● Отрывок текста:
======
Известный поэт, ближайший лицейский товарищ Пушкина, издатель альманахов «Северные цветы» (1825 — 1831) и «Подснежник» (1829 — 1830) и «Литературной газеты» (1830).

Член Вольного общества любителей российской словесности (сотрудник — 22.9.1819, действительный член — 3.10.1819)

Масон, член ложи «Избранного Михаила».

Член преддекабристской организации «Священная артель» и литературного общества «Зеленая лампа».

Высочайше повелено оставить без внимания.

Жена (с 30.10.1825) — Софья Михайловна Салтыкова.

Сестра — Мария (р. 1809), братья Александр (28.8.1816 — 2.12.1882) и Иван (р. 9.8.1819).

ВД, I, 54.

2

Алфави́т Боровко́ва

ДЕЛЬВИГ, барон Антон Антонов.

По показанию князя Трубецкого, барон Дельвиг принадлежал к числу членов Общества Зеленой лампы, учрежденного Всеволожским и получившего название сие от лампы, висевшей в зале дома Всеволожского, где собирались члены.
======
● Набор заданий:
1 > Почему общество, в которое входил Дельвиг, называлось «Зеленая лампа»? Ответьте по справке о Дельвиге в одном–трех предложениях.
2 > Кто, согласно справке о Дельвиге, была его женой?
3 > Продолжите справку о Дельвиге, начав сразу после ее последнего предложения.

● Исходный материал:
======
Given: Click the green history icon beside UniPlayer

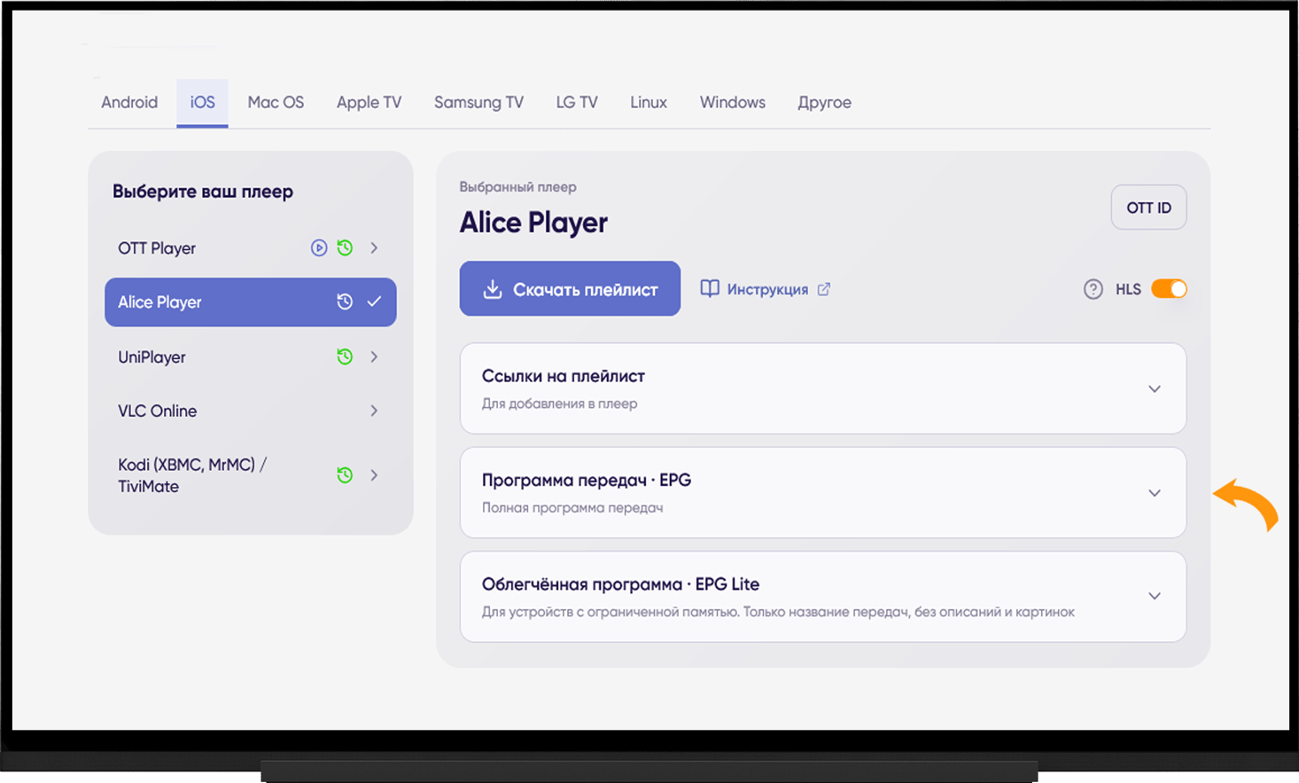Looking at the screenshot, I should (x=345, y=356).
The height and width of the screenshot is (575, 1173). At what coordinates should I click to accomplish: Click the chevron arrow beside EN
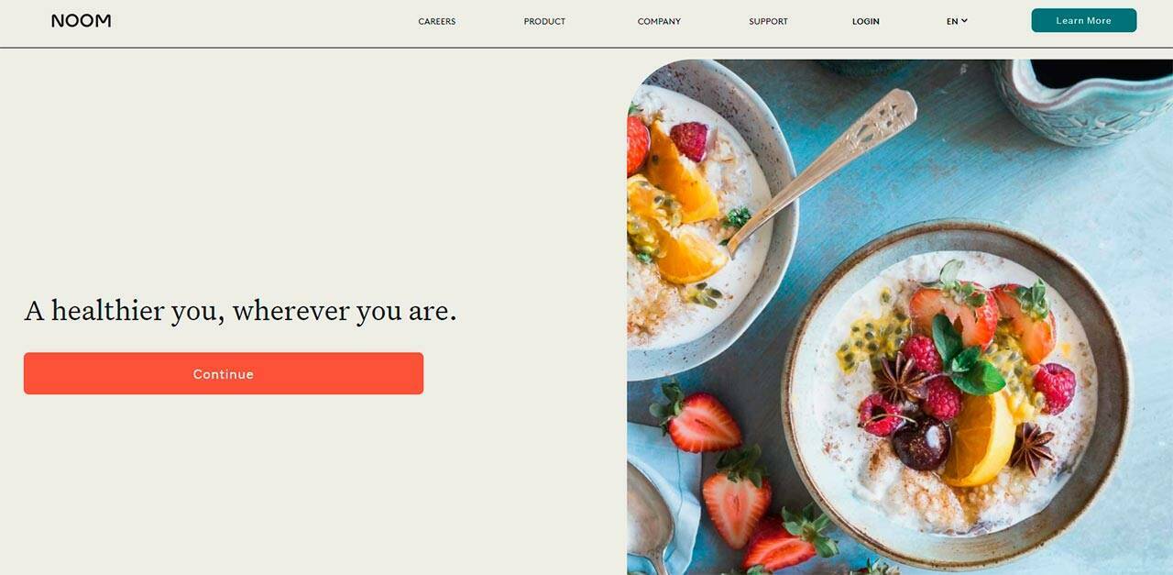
======
● Ответы к заданиям:
1 > Общество назвали по лампе, которая висела в зале дома Всеволожского. В этом зале собирались члены общества, а сам Всеволожский был его основателем.

2 > Софья Михайловна Салтыкова, с которой он был в браке с 30.10.1825.

3 >
По изысканию Комиссии оказалось, что предметом сего общества было единственно чтение вновь выходящих литературных произведений и что оно уничтожено еще до 1821 года.

Комиссия, видя, что общество сие не имело никакой политической цели, оставила оное без внимания.

3

Антон Антонович Дельвиг

https://sun9-48.userapi.com/c625717/v625717797/27210/hxu2eYL8Ut8.jpg

Валериан Платонович Лангер (1802 – ок. 1865)
Портрет барона Антона Антоновича Дельвига
1830 г.
Бумага, итальянский карандаш. 16x14,5 см
Всероссийский музей А. С. Пушкина

Дельвиг Антон Антонович родился 6 августа 1798 года в Москве. Принадлежал к старинному дворянскому роду обрусевших прибалтийских баронов. Кроме дворянского титула у семьи Дельвига почти ничего не было – их род обеднел, а жалования отца, служившего помощником коменданта Московского кремля, с трудом хватало на содержание семьи.
Антон Дельвиг получил начальное образование в одном из частных пансионов. Кроме того, у него был личный педагог – А.Д.Бородков, который привил мальчику любовь к русской словесности и истории, а также пренебрежительное отношение к точным наукам. И именно по настоянию Бородкова в октябре 1811 года родители отдали Антона на обучение в только что открывшийся Царскосельский лицей.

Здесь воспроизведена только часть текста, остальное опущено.